A distanza di mesi Beatrice ripensa con rabbia a quel calvario, ma la convinzione della sua scelta non è mutata.
«Non mi sono mai sentita incinta e non ho mai voluto o amato quel futuro bambino. Dicono che una donna alla vista del test di gravidanza positivo si senta già madre ma per me non è stato cosi, l’ho vissuto come un peso, una disgrazia. Non voglio essere madre, non ora, e soprattutto voglio decidere io quando e se diventarlo. Un giorno se accadrà, dovrò poter dire a mio figlio che è nato perché desiderato, non perché la pillola non ha funzionato».

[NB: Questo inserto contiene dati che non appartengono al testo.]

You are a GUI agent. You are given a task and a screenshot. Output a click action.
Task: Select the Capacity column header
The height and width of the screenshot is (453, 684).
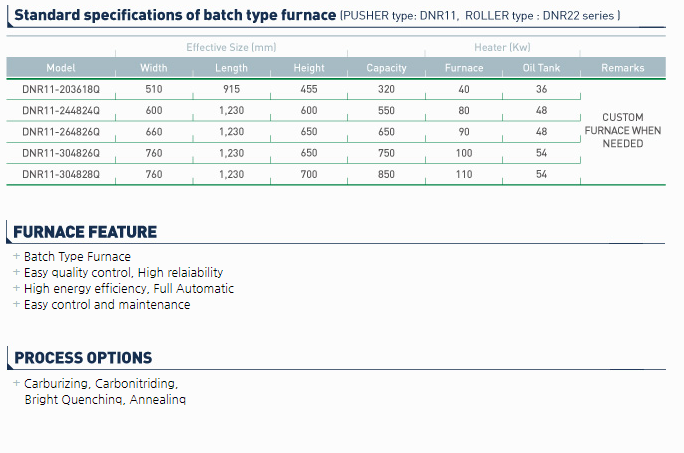coord(386,68)
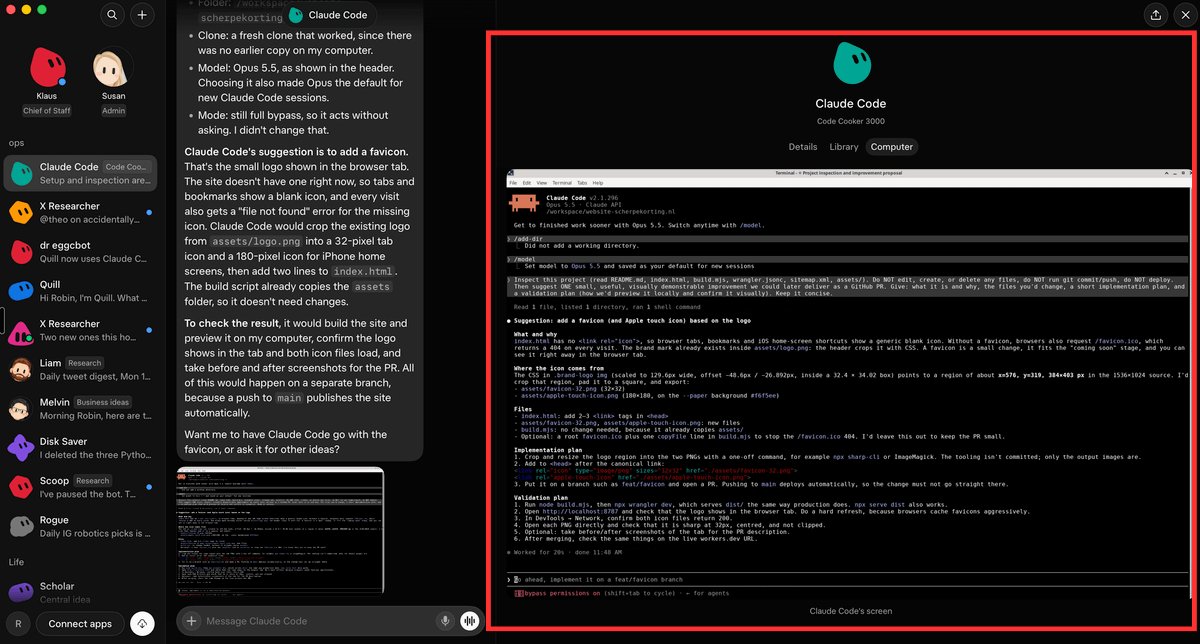Image resolution: width=1200 pixels, height=644 pixels.
Task: Start new chat with plus icon
Action: coord(142,15)
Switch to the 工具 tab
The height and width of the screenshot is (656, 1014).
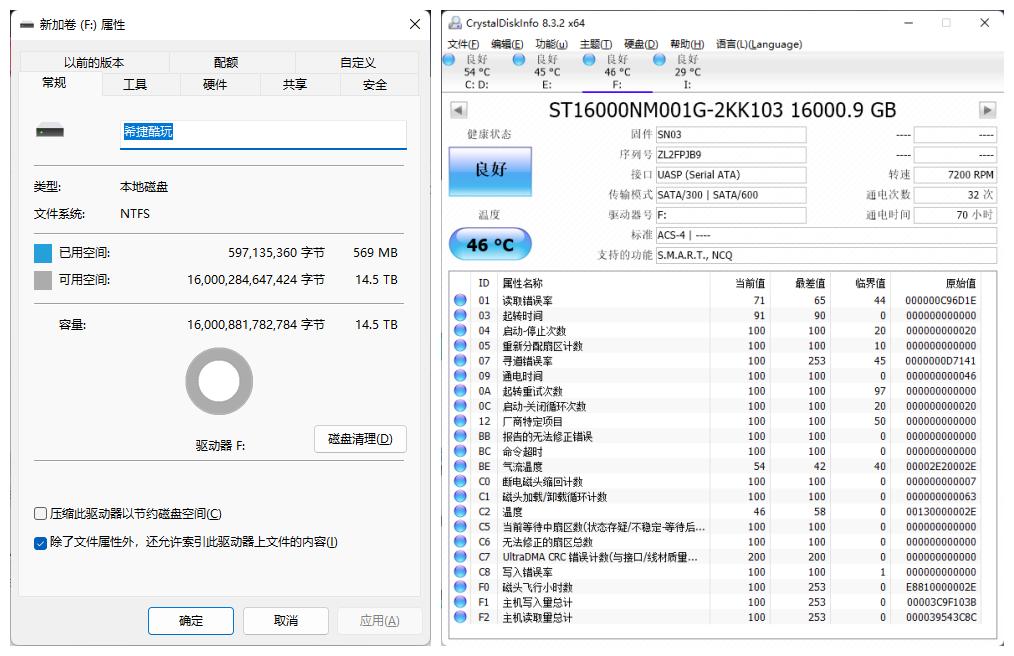coord(136,85)
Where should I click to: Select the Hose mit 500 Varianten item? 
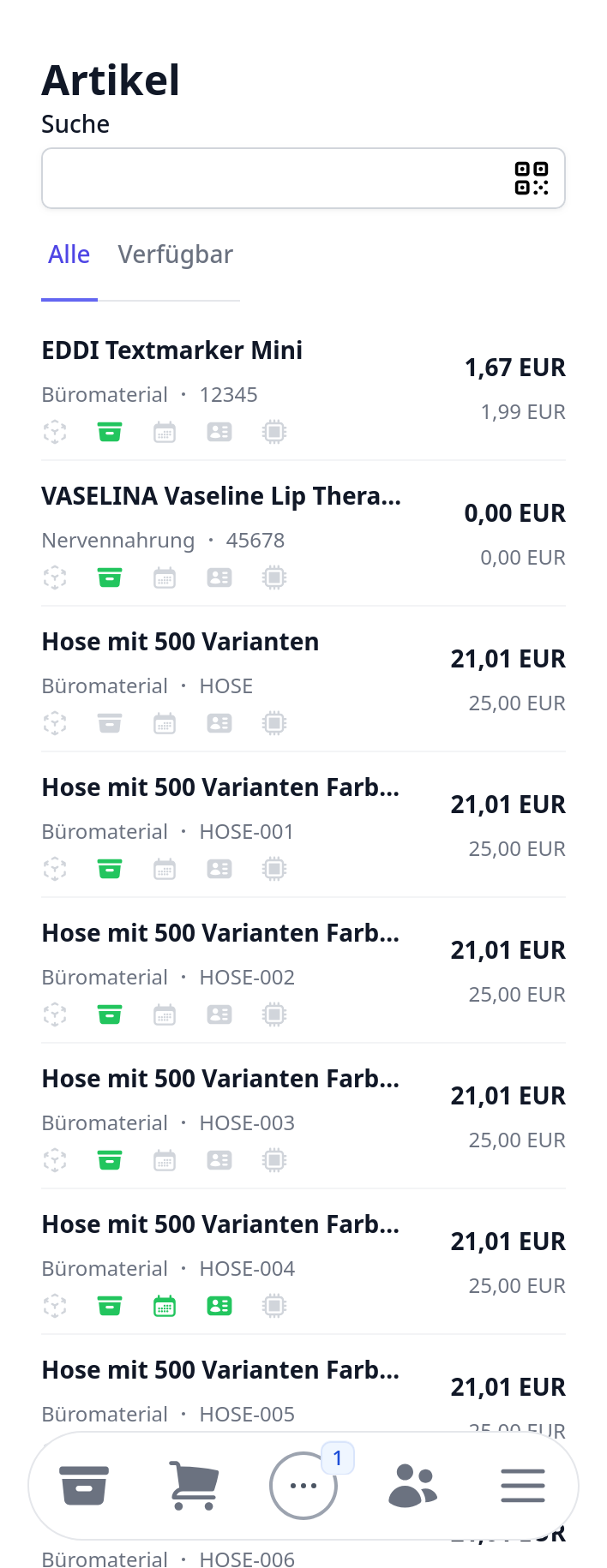tap(180, 642)
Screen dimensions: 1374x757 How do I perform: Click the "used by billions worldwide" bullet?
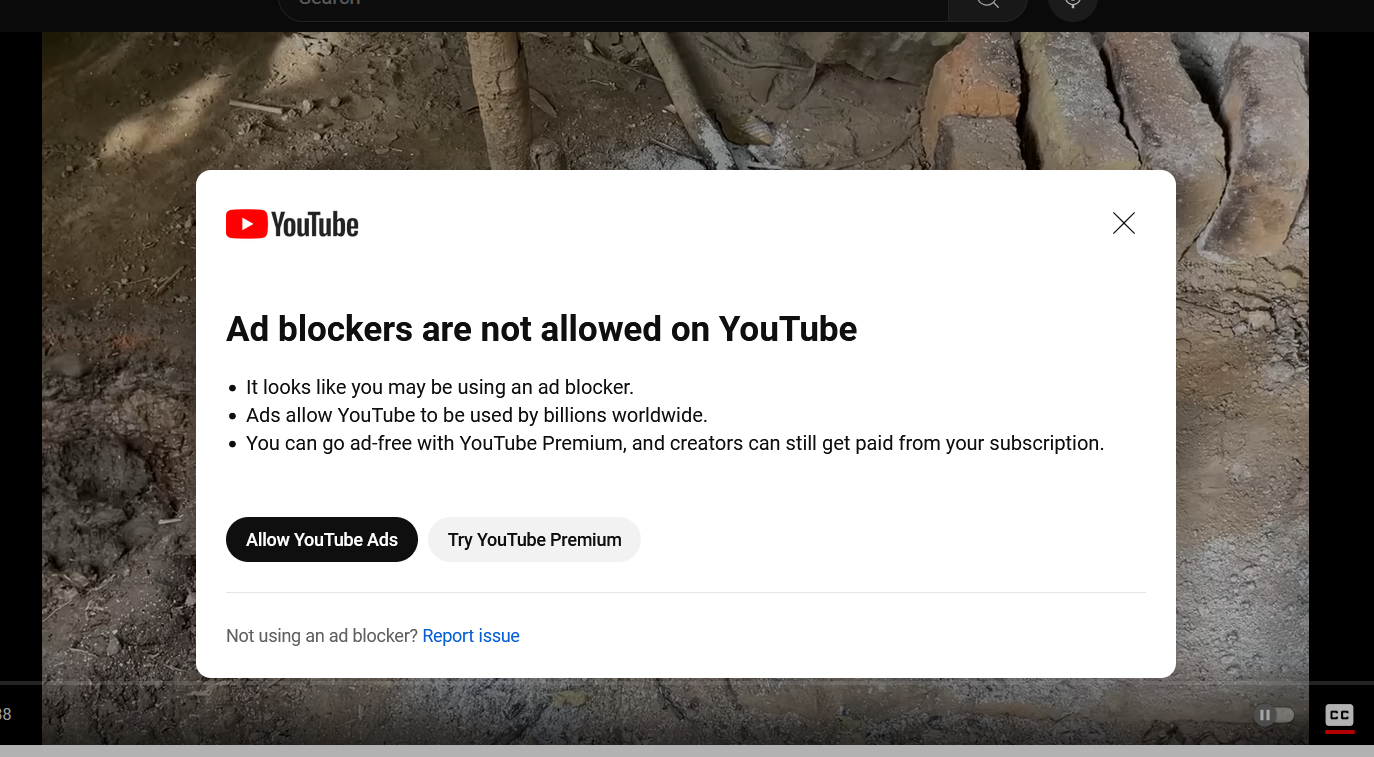tap(476, 415)
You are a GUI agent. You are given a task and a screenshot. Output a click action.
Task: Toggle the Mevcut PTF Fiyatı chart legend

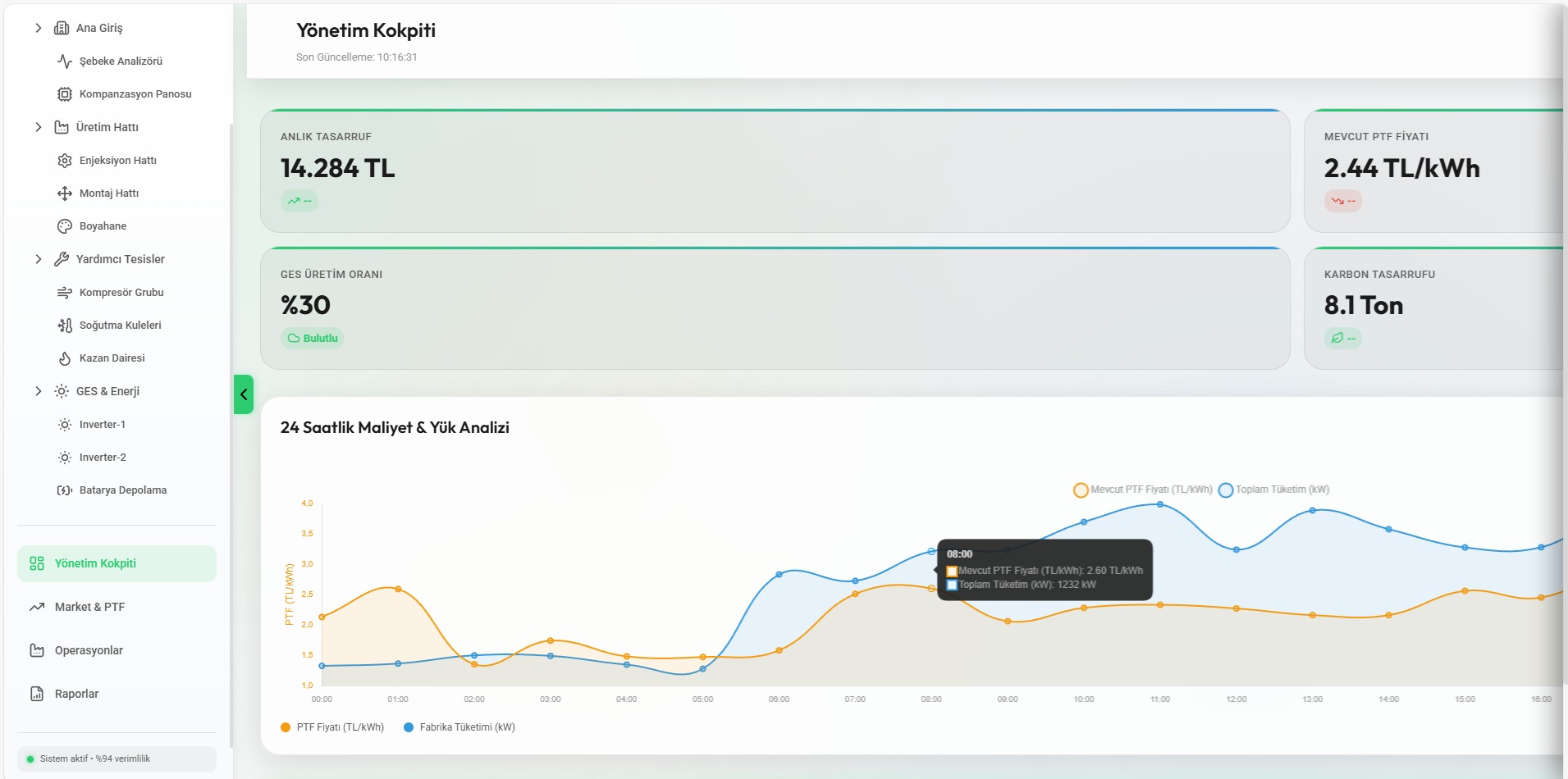[x=1143, y=490]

L’IMPEGNO DI OBIEZIONE RESPINTA

Ad aiutarla a veder riconosciuti i propri diritti, è stata l’associazione Obiezione Respinta, che da anni lotta al fianco delle donne. Del suo intervento, se le cose funzionassero, non ci sarebbe bisogno ma purtroppo non è così. «La situazione già critica prima, con il Covid è ulteriormente peggiorata. - spiega Eleonora, una delle attiviste. - Oggi rispetto alla primavera ci sono molte più positive che devono abortire e le Asl che sanno come comportarsi sono pochissime. Senza contare che gli adeguamenti delle linee guida della scorsa estate da soli non bastano se poi molte regioni li impugnano e fanno di testa loro come sta avvenendo in questi giorni in Piemonte».
Nonostante siano passati oltre 40 anni dall’approvazione della legge 194, dunque, la strada per la vera accettazione di questo diritto sembra ancora molto lunga.